- Directions for this task -
Among the lines below, restate word for word only those from the line with "Task: Open the action gear dropdown menu" through the line with "Given: Open Mode", with both end lines kept.

- Entries provided -
*** Begin section ***

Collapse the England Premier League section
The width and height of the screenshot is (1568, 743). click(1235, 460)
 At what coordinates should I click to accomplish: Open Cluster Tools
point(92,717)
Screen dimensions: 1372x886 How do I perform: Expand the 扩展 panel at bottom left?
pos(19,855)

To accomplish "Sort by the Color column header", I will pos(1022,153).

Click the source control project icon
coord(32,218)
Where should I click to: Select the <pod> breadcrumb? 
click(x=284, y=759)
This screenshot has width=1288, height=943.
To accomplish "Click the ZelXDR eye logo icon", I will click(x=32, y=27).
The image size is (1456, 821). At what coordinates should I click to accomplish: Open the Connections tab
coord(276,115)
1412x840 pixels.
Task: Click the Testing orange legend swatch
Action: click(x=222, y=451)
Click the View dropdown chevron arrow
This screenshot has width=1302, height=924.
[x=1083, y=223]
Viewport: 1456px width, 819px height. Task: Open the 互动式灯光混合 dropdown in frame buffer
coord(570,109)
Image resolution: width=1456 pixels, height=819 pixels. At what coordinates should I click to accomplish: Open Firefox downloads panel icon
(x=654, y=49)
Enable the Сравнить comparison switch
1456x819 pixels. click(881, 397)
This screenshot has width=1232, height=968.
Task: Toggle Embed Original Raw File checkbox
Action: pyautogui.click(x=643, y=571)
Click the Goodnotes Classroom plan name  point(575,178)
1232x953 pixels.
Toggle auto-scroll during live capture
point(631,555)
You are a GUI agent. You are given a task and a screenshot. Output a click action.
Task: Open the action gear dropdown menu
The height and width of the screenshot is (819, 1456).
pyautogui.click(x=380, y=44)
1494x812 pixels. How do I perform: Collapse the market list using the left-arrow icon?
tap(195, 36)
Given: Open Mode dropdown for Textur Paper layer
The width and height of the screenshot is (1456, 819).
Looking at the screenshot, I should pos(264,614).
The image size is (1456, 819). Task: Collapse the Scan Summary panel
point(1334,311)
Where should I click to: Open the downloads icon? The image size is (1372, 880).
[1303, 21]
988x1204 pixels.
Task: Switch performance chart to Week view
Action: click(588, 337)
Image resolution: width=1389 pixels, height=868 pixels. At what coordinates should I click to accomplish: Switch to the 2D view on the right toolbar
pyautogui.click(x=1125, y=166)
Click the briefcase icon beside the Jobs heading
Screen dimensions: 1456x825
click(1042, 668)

*** End section ***

- Exercise answer -
Task: Open the action gear dropdown menu
The height and width of the screenshot is (819, 1456).
pyautogui.click(x=380, y=44)
1494x812 pixels. How do I perform: Collapse the market list using the left-arrow icon?
tap(195, 36)
Given: Open Mode dropdown for Textur Paper layer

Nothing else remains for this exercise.